> **WHAT YOU NEED TO DO**: Transcribe the data exactly. Pictures stay out.

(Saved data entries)
%%

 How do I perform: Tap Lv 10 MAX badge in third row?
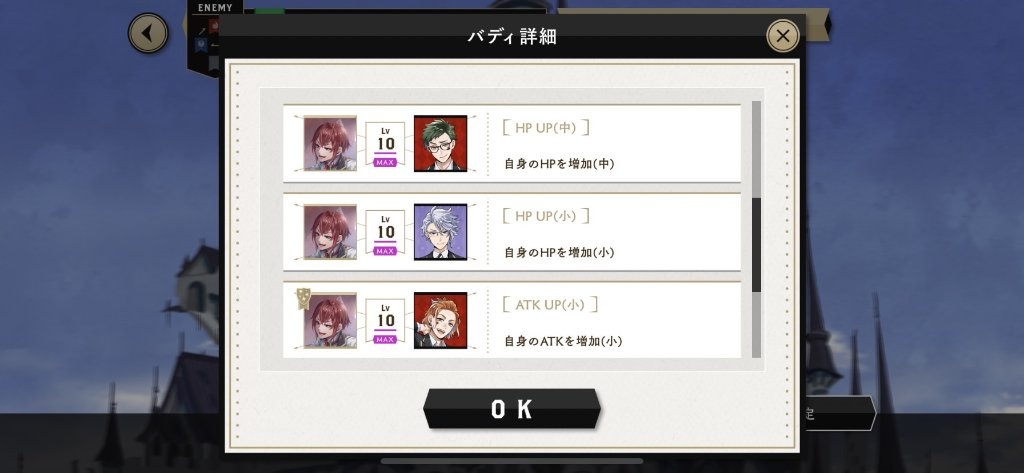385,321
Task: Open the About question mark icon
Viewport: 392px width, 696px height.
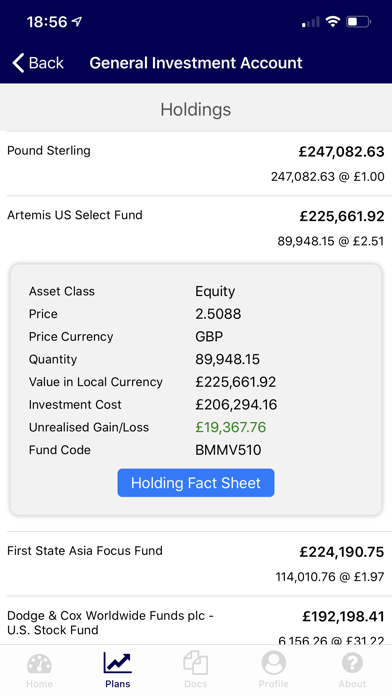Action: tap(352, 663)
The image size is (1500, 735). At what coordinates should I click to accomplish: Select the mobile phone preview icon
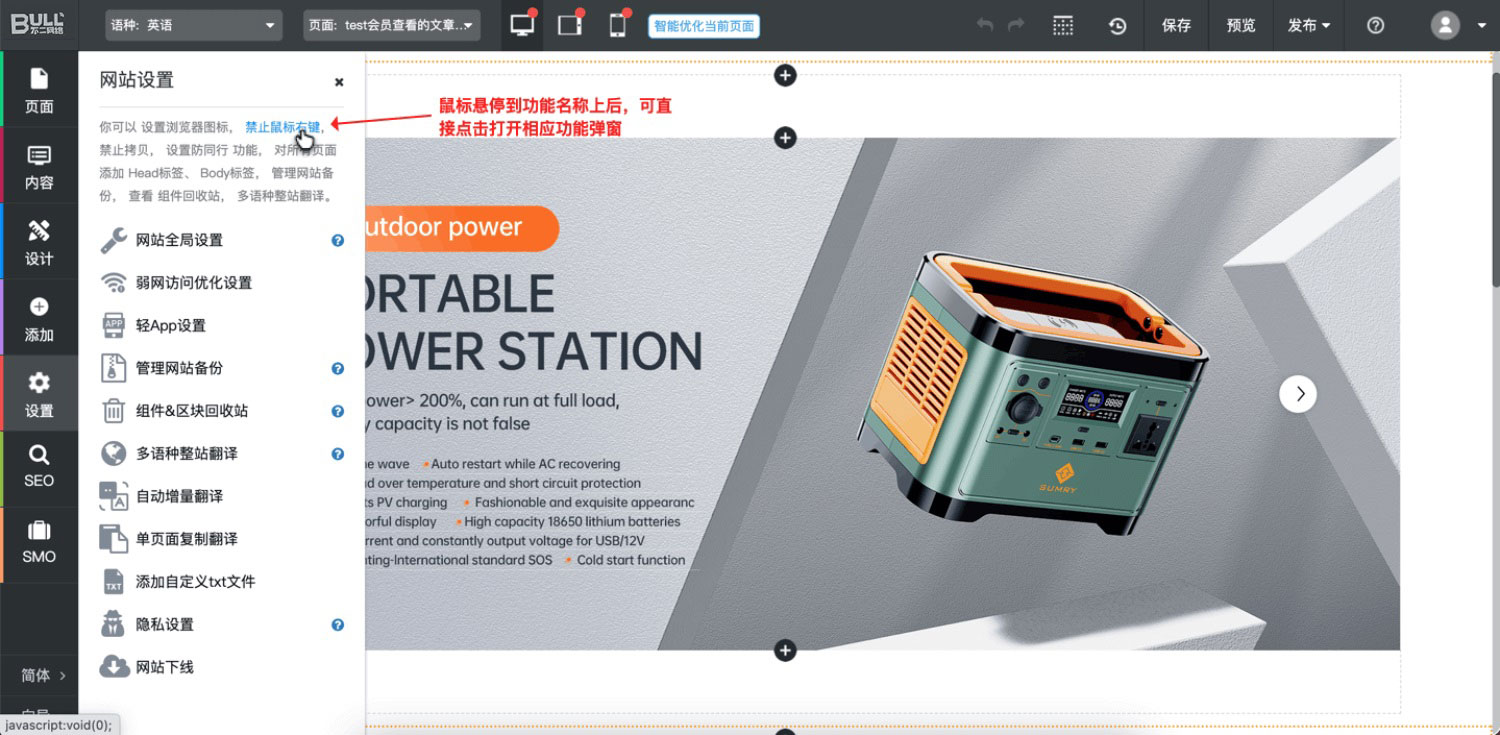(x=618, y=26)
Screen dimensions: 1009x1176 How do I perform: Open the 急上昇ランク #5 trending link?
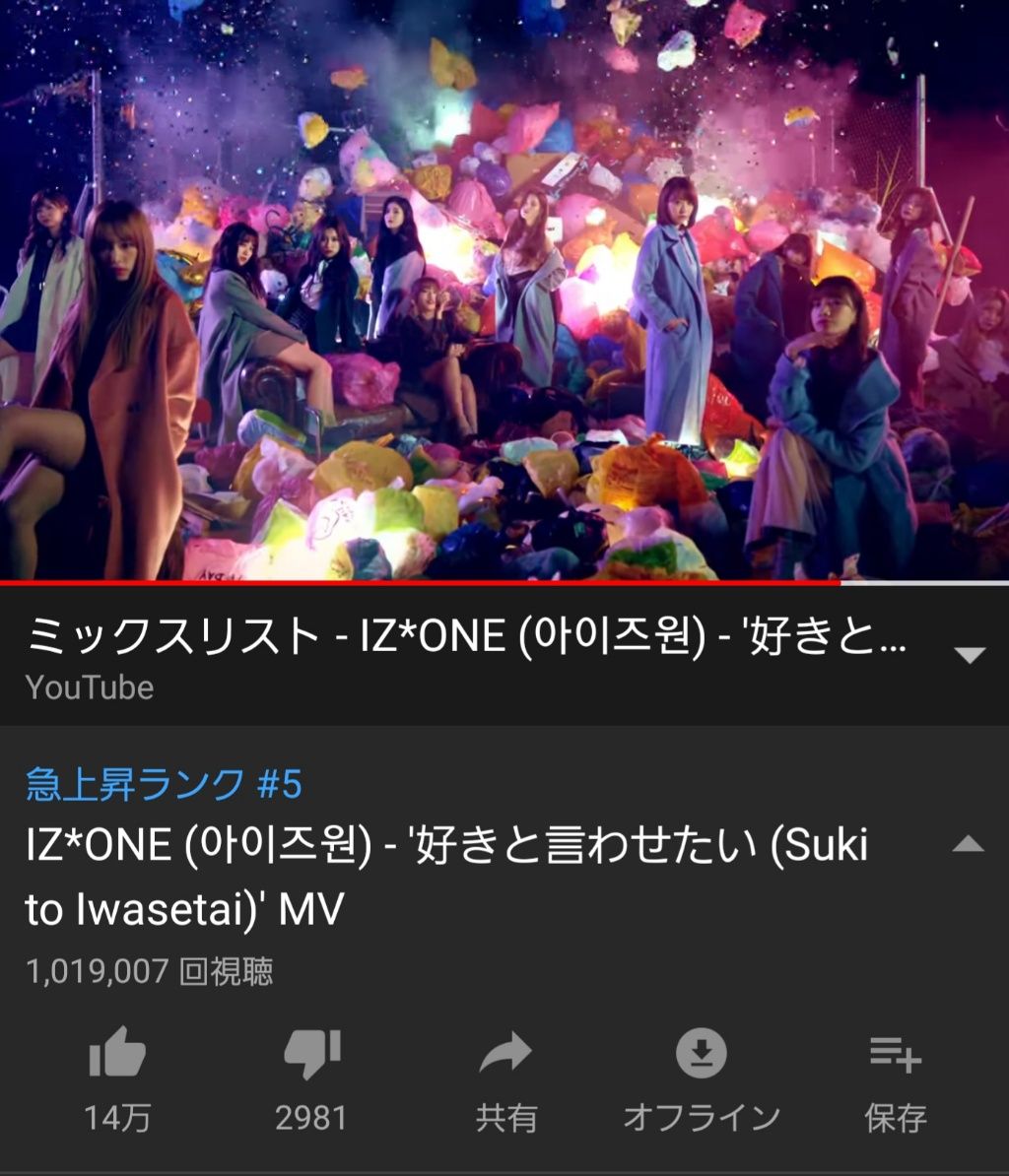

%%

> **RESPONSE**:
 How do I perform: Tap Lv 10 MAX badge in third row?
385,321
Task: Open the About question mark icon
Viewport: 392px width, 696px height.
Action: tap(352, 663)
The image size is (1500, 735). At what coordinates should I click to accomplish: Select the mobile phone preview icon
(x=618, y=26)
Screen dimensions: 1009x1176 How do I perform: Open the 急上昇ランク #5 trending link?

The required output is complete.